Nus ne puet mie avoie honeur
Qui honte fait a son seinur.

Et si l’on n’est point récompensé de son dévouement, si l’on souffre, que faut-il faire ? Se révolter ? Non, mais se résigner et

Prier a Dieu omnipotent
Que de nous face son plaisir.

Dans les autres Isopets on trouve une morale moins spéciale, moins individuelle. Elle ne s’adresse plus à certaines classes d’une société déterminée, mais à l’homme de tous les temps et de tous les lieux. Cette généralité d’observation, nos poètes l’avaient sans doute rencontrée dans leurs originaux latins dont les épimythies sont la plupart d’une lamentable banalité. Mais ils ont ceci en propre d’avoir complaisamment développé cette philosophie enfantine, d’avoir déployé toutes les ressources de leur style pour délayer ces préceptes familiers qui veulent être rendus en quelques traits vifs et précis et ne valent que par la brièveté de l’expression.
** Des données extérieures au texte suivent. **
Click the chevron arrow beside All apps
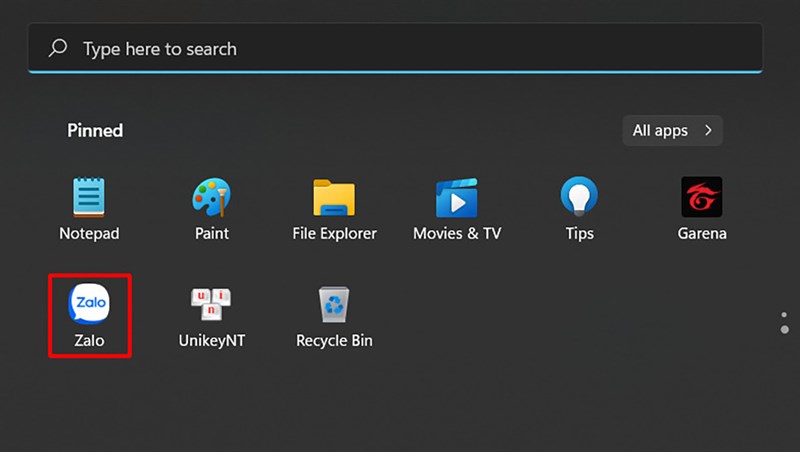The width and height of the screenshot is (800, 452). [708, 130]
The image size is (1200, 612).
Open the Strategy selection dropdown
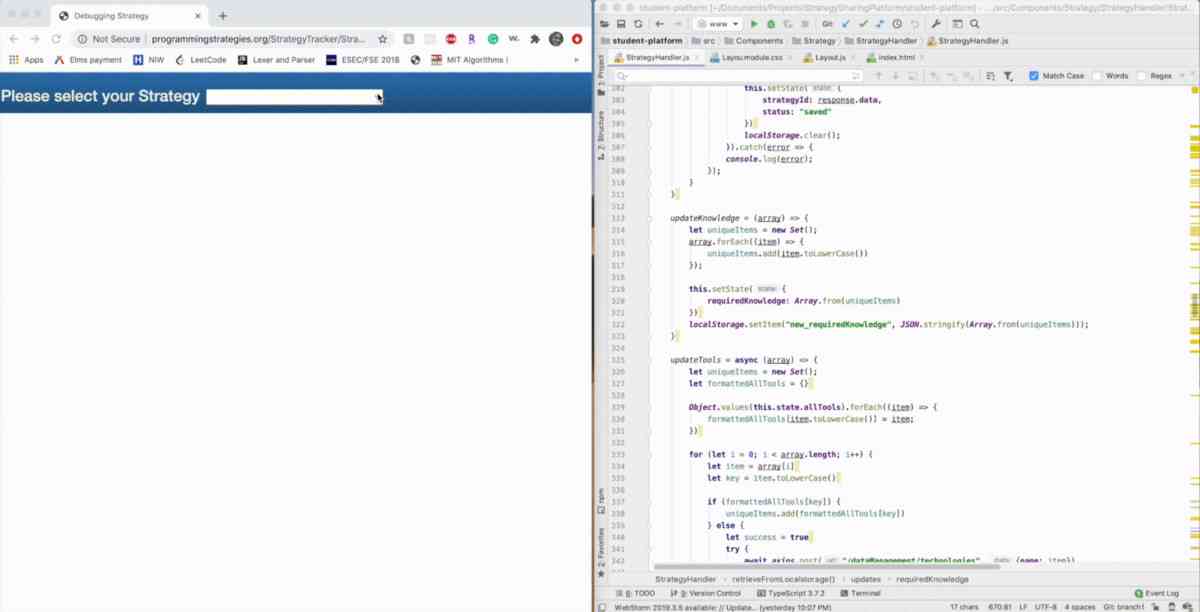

C’est que ces poètes ont vécu à une époque de didactisme à outrance, au xiiie siècle et au xive où sévit la manie de moraliser sur tout, où chacun s’ingénie à étaler une science creuse et insipide d’interprétation allégorique. Les fabulistes moins que d’autres pouvaient échapper à cette influence malsaine. Il ne faut pas trop leur en vouloir. Car s’ils se montrent prolixes à l’excès dans leurs réflexions morales, leur bavardage est loin d’être toujours de mauvais aloi. Souvent, en effet, il dénote un sérieux effort d’étudier le cœur humain et d’en analyser les sentiments. Là, plus que partout ailleurs, on saisit l’éveil de la pensée philosophique à la limite du moyen âge.